Our experimental approach has both strengths and limitations. Since we focussed on the apoB component in Lp(a) in an analysis that did not select SNPs on the basis on their linkage to apo(a) size, we are, on the one hand, unable to distinguish differences in the association of Lp(a) particles carrying apo(a) isoforms of varying length (kringle 4 copy number) with CHD risk. On the other hand, our analysis should provide an aggregate result across Lp(a) particles which is relevant clinically since Lp(a) lowering agents are likely to be administered on the basis of total Lp(a) mass concentration rather than a specific apo(a) isoform abundance. Second, the SNPs used to determine genetically predicted variation in Lp(a) were all located in a relatively small region of chromosome 6, the LPA gene locus. While we attempted to exclude linked SNPs which might possibly inflate the risk estimate by adopting stringent thresholds for linkage disequilibrium SNP pruning, we cannot eliminate the possibility that a degree of linkage remained. Third, the study was conducted primarily in a Caucasian population and should be repeated in other ethnic groups. Fourth, the Lp(a) assay employed in the UK Biobank may have residual isoform dependency and underread at high Lp(a) levels. This assay feature may have influenced the measurement of high Lp(a) in this study. Further, the working range for the assay did not cover the full range of Lp(a) values seen in the population; about 10% of measurements were below the lower limit (<3.8nmol/l), and 6-7% were above the upper limit (>189nmol/l) of detection. This assay feature in theory may affect the detection of variants affecting Lp(a) levels, but it should be borne in mind that the main findings are based on genetically predicted variation in apoB. Finally, variation in Lp(a)-apoB and LDL-apoB were estimated from genetic analysis (the effect sizes of SNPs in the ‘Lp(a)’ and ‘LDL’ clusters on total apoB) and not measured specifically in biochemical assays. This apoB-based approach may be a particularly effective means of comparing Lp(a) association with risk across populations.

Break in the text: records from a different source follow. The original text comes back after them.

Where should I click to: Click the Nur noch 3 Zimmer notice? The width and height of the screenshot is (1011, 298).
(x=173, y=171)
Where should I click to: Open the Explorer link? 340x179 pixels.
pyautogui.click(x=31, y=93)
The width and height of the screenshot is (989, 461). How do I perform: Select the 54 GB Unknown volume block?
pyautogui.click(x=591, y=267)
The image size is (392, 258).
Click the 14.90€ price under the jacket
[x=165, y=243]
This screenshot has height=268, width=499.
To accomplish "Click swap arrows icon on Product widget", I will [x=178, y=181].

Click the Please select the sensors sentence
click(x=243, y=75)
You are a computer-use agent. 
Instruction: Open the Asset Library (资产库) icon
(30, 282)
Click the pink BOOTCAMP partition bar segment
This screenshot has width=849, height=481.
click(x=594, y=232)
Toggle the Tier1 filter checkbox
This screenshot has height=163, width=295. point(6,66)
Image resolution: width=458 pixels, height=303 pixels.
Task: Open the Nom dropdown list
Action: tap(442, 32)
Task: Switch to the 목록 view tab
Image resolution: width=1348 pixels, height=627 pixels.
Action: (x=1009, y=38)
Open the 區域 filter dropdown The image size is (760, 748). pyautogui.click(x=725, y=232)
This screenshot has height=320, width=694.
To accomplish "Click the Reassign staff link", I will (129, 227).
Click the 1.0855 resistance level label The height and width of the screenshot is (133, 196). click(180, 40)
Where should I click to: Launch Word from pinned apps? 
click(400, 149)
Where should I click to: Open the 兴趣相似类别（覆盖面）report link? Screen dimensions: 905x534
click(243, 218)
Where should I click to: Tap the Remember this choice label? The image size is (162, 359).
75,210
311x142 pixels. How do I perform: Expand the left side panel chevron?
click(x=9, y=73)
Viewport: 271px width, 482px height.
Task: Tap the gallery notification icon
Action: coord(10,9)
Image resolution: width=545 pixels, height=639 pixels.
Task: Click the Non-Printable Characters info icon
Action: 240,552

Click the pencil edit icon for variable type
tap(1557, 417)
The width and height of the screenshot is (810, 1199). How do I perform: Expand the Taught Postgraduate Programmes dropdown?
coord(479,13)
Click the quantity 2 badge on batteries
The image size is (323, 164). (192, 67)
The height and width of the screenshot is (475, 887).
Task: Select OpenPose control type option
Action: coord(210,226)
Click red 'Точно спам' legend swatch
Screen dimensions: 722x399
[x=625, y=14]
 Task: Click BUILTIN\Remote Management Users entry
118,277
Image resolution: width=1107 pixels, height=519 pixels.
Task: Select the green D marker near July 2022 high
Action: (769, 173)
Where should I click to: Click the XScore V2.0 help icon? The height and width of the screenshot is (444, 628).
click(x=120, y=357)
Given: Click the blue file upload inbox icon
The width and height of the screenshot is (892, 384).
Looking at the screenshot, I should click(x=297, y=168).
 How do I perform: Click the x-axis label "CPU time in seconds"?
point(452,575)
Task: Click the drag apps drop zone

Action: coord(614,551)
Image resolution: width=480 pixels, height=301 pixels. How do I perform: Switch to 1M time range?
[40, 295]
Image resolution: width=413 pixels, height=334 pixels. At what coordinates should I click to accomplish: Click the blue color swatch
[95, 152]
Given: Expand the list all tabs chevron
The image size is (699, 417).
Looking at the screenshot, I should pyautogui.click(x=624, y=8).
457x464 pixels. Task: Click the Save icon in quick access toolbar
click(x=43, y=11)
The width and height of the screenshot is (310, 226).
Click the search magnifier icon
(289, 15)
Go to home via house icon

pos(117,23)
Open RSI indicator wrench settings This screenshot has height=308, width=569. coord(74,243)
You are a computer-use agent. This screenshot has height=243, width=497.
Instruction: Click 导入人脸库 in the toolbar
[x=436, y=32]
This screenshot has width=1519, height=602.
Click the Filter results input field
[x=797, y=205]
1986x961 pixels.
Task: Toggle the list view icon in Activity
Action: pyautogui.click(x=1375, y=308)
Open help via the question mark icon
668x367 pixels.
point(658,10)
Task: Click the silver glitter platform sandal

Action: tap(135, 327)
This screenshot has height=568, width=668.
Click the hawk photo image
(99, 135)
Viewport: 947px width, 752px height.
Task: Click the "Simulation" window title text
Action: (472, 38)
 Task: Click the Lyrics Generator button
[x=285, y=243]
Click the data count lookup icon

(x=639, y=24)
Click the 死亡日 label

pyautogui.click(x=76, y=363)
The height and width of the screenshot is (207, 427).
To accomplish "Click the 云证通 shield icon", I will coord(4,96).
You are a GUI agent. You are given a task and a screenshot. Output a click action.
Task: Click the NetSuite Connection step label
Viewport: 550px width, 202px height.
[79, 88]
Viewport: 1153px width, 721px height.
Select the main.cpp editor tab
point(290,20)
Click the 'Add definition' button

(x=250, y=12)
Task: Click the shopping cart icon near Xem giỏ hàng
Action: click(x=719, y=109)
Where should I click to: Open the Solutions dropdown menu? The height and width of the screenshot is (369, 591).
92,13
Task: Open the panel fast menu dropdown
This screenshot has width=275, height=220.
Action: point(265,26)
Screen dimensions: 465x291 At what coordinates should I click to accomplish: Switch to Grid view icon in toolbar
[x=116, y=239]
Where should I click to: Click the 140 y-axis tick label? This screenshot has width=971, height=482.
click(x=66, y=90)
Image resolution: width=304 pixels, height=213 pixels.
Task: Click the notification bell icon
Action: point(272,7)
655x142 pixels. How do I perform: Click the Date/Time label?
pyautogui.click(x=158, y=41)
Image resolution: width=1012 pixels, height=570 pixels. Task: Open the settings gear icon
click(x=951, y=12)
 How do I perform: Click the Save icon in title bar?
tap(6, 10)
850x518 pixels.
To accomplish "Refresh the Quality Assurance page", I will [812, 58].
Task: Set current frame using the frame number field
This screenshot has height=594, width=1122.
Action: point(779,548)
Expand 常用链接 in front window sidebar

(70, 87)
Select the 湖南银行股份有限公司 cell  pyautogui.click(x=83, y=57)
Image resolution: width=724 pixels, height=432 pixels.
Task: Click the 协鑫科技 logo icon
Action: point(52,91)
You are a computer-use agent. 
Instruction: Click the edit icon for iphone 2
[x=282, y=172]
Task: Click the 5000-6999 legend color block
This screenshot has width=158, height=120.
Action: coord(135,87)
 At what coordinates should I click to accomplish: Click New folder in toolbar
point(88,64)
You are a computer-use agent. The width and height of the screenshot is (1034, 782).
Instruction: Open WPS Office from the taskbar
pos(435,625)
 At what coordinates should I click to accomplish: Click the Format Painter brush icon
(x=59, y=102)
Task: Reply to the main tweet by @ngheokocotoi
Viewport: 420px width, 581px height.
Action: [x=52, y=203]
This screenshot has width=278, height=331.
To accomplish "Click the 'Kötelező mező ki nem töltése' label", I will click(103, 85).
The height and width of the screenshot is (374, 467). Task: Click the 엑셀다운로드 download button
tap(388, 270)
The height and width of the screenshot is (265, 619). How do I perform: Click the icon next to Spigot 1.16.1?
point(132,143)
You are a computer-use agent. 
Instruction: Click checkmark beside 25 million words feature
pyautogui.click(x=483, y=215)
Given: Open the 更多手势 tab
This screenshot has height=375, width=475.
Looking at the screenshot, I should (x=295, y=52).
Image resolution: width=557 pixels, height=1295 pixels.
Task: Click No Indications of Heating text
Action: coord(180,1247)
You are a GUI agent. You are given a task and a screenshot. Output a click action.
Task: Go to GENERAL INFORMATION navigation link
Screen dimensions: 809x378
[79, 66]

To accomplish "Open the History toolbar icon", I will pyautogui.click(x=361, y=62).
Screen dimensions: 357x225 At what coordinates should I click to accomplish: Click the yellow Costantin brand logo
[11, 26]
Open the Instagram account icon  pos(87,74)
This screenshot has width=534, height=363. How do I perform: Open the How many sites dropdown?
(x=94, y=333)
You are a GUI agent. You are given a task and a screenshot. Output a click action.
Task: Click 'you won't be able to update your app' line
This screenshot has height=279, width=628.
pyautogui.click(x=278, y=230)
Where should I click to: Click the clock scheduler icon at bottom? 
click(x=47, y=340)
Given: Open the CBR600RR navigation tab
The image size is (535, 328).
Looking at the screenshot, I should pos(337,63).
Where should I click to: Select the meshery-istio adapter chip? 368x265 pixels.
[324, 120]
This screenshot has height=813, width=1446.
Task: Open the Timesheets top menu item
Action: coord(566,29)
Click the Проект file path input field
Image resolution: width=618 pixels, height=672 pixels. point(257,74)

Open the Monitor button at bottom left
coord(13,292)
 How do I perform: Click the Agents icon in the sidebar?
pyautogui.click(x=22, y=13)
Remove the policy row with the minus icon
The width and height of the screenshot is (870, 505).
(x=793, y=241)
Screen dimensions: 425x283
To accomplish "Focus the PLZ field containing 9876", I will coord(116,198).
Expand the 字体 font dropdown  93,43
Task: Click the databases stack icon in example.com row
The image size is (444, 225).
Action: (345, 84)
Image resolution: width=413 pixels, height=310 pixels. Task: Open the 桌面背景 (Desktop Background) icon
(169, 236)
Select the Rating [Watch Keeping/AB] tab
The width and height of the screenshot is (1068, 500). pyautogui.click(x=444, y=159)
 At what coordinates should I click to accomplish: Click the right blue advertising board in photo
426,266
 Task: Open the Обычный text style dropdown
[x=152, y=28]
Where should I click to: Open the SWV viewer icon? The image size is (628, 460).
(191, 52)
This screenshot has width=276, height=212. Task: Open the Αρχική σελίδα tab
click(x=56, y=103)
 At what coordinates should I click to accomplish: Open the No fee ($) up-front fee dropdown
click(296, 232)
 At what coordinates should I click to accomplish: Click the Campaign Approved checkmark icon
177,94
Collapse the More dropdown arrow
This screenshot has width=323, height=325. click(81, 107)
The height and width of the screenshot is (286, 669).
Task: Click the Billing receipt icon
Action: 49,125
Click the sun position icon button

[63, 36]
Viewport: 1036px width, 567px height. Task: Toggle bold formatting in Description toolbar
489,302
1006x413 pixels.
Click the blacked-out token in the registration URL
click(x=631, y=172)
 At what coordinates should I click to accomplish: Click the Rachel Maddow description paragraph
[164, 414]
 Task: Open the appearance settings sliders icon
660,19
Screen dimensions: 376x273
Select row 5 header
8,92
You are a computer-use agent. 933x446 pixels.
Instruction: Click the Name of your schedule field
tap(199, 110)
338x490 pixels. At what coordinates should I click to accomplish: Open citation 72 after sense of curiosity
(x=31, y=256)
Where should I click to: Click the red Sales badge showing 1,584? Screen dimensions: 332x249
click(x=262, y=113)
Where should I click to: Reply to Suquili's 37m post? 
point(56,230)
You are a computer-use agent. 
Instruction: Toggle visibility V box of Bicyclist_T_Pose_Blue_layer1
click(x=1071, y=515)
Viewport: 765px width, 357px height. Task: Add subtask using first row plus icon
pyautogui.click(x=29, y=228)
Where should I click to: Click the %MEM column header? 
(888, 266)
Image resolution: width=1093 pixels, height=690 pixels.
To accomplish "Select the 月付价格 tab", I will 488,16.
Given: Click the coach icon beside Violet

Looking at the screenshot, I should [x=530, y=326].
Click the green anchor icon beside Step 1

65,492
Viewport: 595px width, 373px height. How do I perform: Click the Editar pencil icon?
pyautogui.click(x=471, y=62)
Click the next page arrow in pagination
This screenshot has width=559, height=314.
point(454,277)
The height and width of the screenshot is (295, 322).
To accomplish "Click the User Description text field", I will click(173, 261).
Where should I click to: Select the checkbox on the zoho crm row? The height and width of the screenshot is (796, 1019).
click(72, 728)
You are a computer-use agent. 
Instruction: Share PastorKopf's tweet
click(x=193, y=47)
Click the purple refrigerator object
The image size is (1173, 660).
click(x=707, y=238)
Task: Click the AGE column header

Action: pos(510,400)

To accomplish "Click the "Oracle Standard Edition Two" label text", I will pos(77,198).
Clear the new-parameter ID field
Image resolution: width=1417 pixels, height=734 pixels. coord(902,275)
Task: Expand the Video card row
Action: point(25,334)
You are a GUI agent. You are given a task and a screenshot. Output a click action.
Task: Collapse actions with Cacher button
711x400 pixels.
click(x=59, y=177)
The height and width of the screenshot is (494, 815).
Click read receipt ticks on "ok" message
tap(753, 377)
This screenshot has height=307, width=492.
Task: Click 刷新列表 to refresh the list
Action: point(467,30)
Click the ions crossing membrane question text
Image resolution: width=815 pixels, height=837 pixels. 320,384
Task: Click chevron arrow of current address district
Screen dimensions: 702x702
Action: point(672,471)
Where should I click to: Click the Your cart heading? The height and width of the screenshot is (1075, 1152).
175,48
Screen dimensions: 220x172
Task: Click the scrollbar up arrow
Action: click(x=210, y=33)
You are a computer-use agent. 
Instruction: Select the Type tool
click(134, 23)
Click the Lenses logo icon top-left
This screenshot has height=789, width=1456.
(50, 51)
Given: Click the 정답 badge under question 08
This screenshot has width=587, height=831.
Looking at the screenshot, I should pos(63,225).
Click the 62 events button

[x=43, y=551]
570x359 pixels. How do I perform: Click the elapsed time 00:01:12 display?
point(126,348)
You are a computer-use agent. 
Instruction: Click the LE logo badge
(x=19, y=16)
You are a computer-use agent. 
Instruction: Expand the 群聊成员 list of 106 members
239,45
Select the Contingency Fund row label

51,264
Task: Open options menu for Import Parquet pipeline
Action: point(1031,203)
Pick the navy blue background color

In our analysis we did not differentiate between subjects with or without CHD at baseline, and hence the risk estimates for Lp(a) versus LDL we generated incorporate both the primary and secondary prevention scenarios within the context of the UK Biobank population. However, current pharmaceutical interventions in both primary and secondary prevention settings may modify the association of Lp(a) with CHD risk. Only when the results of trials of Lp(a) lowering in individuals with and without CHD are reported will it become clear how these genetically determined risk estimates translate into clinical practice.

Conclusions

This study provides evidence that apoB is a useful biomarker/exposure which allows direct comparison of the relative atherogenicity (CHD risk quotient) of Lp(a) versus LDL. Our results demonstrate that the strength of association of Lp(a) with CHD events was several-fold higher than that for LDL on a per-particle basis. In the ongoing Lp(a)-HORIZON study ³³ which is designed to test the benefit of Lp(a) lowering with pelacarsen ⁹, a RNA-based (antisense oligonucleotide) agent which suppresses apo(a) synthesis, subjects were recruited on the basis of an elevated Lp(a) (outcome to be tested in subjects with levels ≥ 70 mg/dl (155 nmol/L) or ≥ 90 mg/dL (200 nmol/L)) and the expected decrease in Lp(a) is >80%. Thus, the anticipated decrease in Lp(a) of >150 nmol/L should, according to the findings of our study, generate a substantial and clinically meaningful decrease in risk over the planned length of the study, possibly of the order of 30-40%. On a population basis, it should be noted that Lp(a) levels are generally low and even with a higher per-particle atherogenicity, Lp(a) particles will make a much smaller contribution to overall risk compared to the more abundant LDL particles. However, in a sizeable minority of individuals with elevated Lp(a), the contribution of Lp(a) to CHD risk is considerably more significant.

Supplementary Material

EMS193446-supplement-Supplementary_Material.pdf^{(1.2MB, pdf)}

Condensed Abstract.

Lipoprotein(a) (Lp(a)) is recognised as a causal risk factor for atherosclerotic cardiovascular disease, but the strength of the association is not yet clear. This study, using a genetic approach, related the atherogenicity of Lp(a) to that of low-density lipoprotein (LDL) as a benchmark. Both lipoprotein particles contain a single apolipoprotein B (apoB) and we tested the association of genetically predicted variation in Lp(a)-apoB with risk of coronary heart disease compared to that of LDL-apoB. Lp(a) was about 6 times more atherogenic than LDL per unit change in apoB (that is per particle).

Clinical Perspectives.

Competency in Medical Knowledge

Based on data in the U.K. Biobank, both LDL and lipoprotein (a) particles contain a single apolipoprotein B (apoB), yet on a per-apoB particle basis, Lp(a)-apoB is associated with about 6 times the risk of coronary atherosclerosis than LDL-apoB.

Translational Outlook

Focussed biochemical, tissue/cell culture, and animal studies are needed to understand the mechanisms underlying the greater atherogenicity of Lp(a) compared to LDL particles.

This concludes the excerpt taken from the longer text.